Fully mature leeches can reach up to 20 cm in length and are hermaphrodites that reproduce sexually. Leeches have suckers on each end, called the anterior and posterior suckers. The posterior (back) one is mainly used for leverage whilst the anterior (front) sucker has the jaw and teeth for feeding. Large adults can consume 5-15 ml in a single meal, which is about 10 times their body weight. After feeding, they can live up to a year before requiring another feed.
After biting but before sucking out blood, Hirudo medicinalis secrete saliva containing about 60 different proteins. These include anticoagulants (such as hirudin), platelet aggregation inhibitors (to prevent clotting), anaesthetics and vasodilators (to widen blood vessels and increase blood flow).
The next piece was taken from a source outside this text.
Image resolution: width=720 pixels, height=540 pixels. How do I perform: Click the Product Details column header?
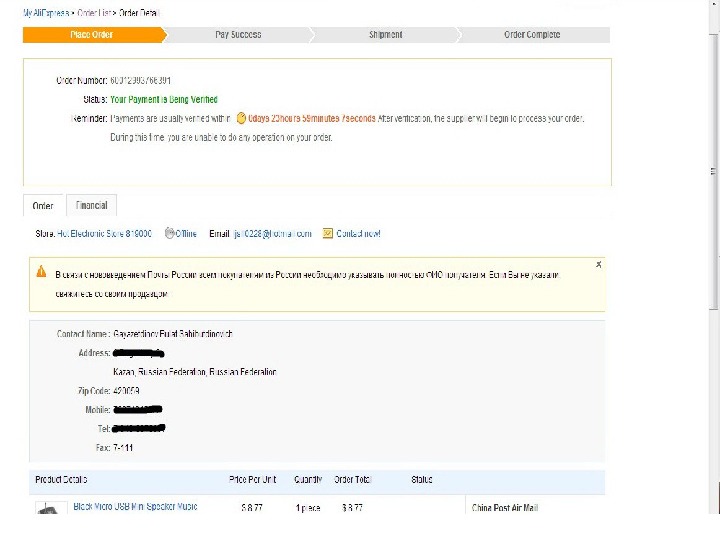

Bloodletting was used by many ancient peoples, including the Egyptians and Greeks, and is one of the earliest known medical techniques. The first described use of leeches was in 800 BC by the ancient Indian surgeon Sushruta, who recommended their use for skin diseases and muscle pains.
Ancient Greek physicians Nicander, Hippocrates and Galen all advocated the use of bloodletting. Bloodletting was modelled on menstruation as they believed it purged women of bad humours (excess bodily fluid). The humours were blood, phlegm, black bile and yellow bile, and each represented air, water, earth and fire respectively. Those agreeing with this theory believed that any sickness that caused the patient’s skin to become red, such as fever and inflammation, must have been caused by too much blood in the body. Thus, removal of blood was supposed to balance the humours, allowing the body to function properly.
The popularity of bloodletting rose through the centuries until it reached its peak in the early 19th century. In the 1830s, the French imported as many as 40 million leeches a year for medicinal purposes. By this time, bloodletting was used to treat almost every disease, from asthma to cholera, gangrene to epilepsy, smallpox to tuberculosis and beyond. Some of the ailments leeches were employed caused more harm than good. For example, after America’s first president George Washington developed a throat infection in 1799, he was bled for 10 hours and lost 3.75 litres of blood before dying of a throat infection.
The use of leeches fell drastically towards the end of the 19th century as knowledge of the bodies systems increased. However, they made a medical comeback in the 1970s. Leeches began to be used to stimulate circulation following skin grafts, particularly in finger reattachment. The therapeutic value of Hirudo medicinalis was no longer in bloodletting, but rather in the anticoagulants and anaesthetics in the saliva. Leeches are still used today but ‘mechanical leeches’ have been developed that perform the same function, though they are not yet commercially available.